In streaming AI responses, text arrives first and token accounting arrives last in a terminal usage frame. If that final frame is dropped, truncated, or zeroed due to a flaky connection, the user still receives the complete answer, but the client logs zero output tokens — silently, with no exception thrown. The bill ends up reflecting a cost that never happened, even though real tokens were spent.

stream_billing_gate.py addresses this by reading recorded stream logs offline, reconstructing the delivered text, and reconciling it against the logged usage frame. When text was delivered but usage is zero or missing, the tool blocks with a 'delivered-but-unbilled' verdict. Since it has no real tokenizer, it uses word count as a conservative floor — not an exact measurement, but enough to prove the logical claim: if text was delivered, real token usage must be above zero, making a logged zero provably wrong.

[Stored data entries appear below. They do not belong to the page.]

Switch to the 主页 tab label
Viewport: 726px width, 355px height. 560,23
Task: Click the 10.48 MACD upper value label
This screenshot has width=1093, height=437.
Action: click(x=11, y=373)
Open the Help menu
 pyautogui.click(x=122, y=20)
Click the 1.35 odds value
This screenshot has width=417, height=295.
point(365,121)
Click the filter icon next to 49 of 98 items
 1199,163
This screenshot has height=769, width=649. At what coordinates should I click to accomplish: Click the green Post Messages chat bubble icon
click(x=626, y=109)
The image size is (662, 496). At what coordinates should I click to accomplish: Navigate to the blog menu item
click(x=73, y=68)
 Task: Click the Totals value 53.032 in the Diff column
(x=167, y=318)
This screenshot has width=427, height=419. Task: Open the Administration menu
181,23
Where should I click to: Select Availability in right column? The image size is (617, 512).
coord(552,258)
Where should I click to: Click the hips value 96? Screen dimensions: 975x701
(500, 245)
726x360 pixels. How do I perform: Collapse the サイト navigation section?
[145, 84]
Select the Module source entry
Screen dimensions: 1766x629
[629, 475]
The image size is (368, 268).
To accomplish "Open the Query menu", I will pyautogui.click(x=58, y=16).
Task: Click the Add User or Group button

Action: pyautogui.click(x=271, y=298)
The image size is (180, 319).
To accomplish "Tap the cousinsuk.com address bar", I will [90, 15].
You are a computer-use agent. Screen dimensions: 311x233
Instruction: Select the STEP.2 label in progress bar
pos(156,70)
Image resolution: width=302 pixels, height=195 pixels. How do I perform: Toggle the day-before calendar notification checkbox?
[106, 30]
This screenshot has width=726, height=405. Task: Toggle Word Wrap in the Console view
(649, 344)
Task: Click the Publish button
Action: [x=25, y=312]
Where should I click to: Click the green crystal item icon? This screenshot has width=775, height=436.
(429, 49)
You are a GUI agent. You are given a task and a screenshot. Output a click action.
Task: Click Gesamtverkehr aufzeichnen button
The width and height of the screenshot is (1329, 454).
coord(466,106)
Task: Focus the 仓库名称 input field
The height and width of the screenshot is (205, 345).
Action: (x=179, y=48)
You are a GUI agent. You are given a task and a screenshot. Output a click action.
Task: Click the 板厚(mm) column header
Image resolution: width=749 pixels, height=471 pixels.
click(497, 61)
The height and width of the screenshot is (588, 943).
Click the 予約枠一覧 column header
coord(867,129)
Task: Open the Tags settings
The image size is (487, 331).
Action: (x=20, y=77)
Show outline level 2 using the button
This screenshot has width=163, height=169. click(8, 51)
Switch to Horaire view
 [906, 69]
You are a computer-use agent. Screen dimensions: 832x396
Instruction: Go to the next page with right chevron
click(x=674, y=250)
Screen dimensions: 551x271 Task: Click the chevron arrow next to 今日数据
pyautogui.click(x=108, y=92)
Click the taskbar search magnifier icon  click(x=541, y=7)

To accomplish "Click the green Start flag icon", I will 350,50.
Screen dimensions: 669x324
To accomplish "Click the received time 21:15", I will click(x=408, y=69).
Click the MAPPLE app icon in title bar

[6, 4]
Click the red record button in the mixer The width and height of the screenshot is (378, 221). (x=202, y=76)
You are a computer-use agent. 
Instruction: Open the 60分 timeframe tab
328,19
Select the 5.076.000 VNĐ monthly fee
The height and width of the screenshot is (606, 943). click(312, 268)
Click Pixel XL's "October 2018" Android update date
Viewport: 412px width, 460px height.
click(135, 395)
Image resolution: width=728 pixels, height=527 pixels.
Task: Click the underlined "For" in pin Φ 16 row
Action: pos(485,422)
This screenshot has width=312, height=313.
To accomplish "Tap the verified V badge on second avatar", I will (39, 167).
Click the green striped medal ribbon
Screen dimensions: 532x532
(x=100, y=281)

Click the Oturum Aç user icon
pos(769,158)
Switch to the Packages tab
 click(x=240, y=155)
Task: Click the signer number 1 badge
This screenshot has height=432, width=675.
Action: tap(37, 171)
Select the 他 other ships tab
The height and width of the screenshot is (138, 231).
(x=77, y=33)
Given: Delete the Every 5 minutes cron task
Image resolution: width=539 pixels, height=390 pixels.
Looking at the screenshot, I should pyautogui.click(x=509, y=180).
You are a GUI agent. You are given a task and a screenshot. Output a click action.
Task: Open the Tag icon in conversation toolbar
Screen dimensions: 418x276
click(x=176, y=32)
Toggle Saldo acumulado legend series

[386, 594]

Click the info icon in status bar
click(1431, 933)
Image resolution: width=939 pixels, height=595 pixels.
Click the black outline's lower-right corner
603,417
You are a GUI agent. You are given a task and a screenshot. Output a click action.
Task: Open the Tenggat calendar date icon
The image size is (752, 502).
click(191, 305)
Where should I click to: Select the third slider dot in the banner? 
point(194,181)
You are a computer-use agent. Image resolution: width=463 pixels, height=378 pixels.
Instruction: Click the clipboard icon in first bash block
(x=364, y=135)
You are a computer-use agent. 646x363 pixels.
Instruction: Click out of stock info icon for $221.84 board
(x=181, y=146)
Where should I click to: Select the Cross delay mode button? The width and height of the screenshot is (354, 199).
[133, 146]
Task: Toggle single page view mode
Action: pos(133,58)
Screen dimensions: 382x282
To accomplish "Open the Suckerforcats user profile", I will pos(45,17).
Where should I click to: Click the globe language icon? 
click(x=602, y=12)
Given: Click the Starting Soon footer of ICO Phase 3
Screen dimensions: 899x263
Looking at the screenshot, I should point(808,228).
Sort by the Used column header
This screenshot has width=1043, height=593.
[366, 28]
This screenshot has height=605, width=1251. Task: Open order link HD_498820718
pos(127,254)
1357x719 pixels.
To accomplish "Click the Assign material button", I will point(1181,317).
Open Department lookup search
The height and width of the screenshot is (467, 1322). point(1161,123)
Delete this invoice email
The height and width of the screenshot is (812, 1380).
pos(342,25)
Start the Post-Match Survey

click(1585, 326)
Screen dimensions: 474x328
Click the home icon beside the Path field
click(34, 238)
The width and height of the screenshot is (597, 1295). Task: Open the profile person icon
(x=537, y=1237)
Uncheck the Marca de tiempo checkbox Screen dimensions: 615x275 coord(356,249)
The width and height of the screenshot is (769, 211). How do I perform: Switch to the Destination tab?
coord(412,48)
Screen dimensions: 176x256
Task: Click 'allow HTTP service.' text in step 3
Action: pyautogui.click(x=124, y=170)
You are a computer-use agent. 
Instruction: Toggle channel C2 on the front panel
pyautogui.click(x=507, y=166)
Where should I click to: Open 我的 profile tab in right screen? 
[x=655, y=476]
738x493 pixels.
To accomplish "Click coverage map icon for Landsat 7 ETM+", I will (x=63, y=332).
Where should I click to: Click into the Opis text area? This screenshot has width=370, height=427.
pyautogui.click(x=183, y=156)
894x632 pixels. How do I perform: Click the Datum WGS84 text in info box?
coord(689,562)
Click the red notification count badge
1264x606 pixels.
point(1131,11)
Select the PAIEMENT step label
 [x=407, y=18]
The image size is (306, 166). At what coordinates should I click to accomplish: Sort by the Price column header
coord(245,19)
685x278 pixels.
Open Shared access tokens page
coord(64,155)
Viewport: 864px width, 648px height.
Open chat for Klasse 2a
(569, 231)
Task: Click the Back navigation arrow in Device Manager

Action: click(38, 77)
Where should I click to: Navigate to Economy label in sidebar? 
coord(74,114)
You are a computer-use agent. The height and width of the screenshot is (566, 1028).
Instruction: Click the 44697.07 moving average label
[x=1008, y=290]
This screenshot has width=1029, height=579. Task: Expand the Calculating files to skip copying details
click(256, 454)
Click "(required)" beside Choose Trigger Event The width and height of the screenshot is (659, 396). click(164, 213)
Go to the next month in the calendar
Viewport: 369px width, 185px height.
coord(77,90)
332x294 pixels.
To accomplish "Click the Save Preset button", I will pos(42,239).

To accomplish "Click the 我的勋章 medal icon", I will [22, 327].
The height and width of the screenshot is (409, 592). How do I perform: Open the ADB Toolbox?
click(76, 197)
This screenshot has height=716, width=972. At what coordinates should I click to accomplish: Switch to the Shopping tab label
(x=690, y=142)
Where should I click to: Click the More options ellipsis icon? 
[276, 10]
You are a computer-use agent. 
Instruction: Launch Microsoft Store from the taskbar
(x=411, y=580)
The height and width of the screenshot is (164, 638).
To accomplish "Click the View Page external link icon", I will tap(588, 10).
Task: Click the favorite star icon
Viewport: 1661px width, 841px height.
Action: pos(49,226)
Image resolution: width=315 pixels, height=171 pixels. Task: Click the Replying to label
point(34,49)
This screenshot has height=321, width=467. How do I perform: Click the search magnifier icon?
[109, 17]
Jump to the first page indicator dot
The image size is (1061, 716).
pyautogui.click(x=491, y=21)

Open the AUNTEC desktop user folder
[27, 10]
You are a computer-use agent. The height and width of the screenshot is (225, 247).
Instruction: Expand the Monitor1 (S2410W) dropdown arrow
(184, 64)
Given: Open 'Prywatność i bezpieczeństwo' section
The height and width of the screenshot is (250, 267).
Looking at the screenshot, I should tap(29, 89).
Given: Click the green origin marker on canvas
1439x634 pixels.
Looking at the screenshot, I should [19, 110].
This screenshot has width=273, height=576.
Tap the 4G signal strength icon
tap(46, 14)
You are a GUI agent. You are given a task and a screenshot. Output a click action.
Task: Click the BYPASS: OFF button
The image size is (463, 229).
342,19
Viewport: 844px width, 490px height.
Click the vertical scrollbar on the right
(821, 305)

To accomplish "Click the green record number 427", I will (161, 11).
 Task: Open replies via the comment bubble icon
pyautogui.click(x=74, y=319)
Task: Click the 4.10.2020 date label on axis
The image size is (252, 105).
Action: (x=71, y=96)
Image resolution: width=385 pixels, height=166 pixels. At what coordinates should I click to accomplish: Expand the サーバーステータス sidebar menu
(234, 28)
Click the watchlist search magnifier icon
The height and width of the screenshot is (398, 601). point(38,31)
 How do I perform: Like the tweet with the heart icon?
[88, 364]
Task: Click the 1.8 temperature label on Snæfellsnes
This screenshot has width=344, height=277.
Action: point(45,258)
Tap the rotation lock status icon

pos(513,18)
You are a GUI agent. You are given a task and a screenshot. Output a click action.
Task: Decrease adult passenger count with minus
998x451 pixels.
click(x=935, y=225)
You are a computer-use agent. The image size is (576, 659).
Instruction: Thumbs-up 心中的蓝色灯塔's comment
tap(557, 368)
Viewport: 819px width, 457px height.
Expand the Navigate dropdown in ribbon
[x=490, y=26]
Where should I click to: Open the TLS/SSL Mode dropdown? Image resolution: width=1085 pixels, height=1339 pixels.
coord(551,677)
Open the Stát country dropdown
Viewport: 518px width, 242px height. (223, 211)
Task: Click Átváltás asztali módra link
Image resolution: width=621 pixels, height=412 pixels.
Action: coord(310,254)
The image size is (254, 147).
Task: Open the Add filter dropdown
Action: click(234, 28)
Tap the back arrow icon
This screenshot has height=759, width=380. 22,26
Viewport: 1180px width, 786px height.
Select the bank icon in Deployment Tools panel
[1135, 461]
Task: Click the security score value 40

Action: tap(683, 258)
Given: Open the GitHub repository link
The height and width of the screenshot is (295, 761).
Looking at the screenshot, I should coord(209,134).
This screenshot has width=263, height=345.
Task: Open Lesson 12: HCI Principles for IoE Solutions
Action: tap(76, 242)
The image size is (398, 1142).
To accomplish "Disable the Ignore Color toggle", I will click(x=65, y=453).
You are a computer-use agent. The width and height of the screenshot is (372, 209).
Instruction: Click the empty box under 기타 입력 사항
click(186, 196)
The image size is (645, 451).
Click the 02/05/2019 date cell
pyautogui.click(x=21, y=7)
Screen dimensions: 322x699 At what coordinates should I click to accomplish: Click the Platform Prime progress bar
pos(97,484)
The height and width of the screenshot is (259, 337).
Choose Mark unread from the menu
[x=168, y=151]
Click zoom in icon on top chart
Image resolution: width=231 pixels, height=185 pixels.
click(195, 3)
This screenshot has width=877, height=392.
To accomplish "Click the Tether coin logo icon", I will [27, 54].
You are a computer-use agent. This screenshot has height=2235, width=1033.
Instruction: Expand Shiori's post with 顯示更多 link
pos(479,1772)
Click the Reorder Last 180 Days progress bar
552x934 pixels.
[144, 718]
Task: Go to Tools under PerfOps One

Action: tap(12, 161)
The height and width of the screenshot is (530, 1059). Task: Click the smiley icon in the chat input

The tool defines four verdicts: OK (consistent), UNDERCOUNT (partial loss, warns), BLIND (zero billing, blocks), and EMPTY (nothing delivered). It auto-detects wire formats from OpenAI Chat Completions, Anthropic Messages, OpenAI Responses, and a generic normalized schema, making it usable across different provider logs. For engineers building cost-tracking and observability pipelines on top of streaming APIs, it offers a practical safeguard against silent telemetry loss.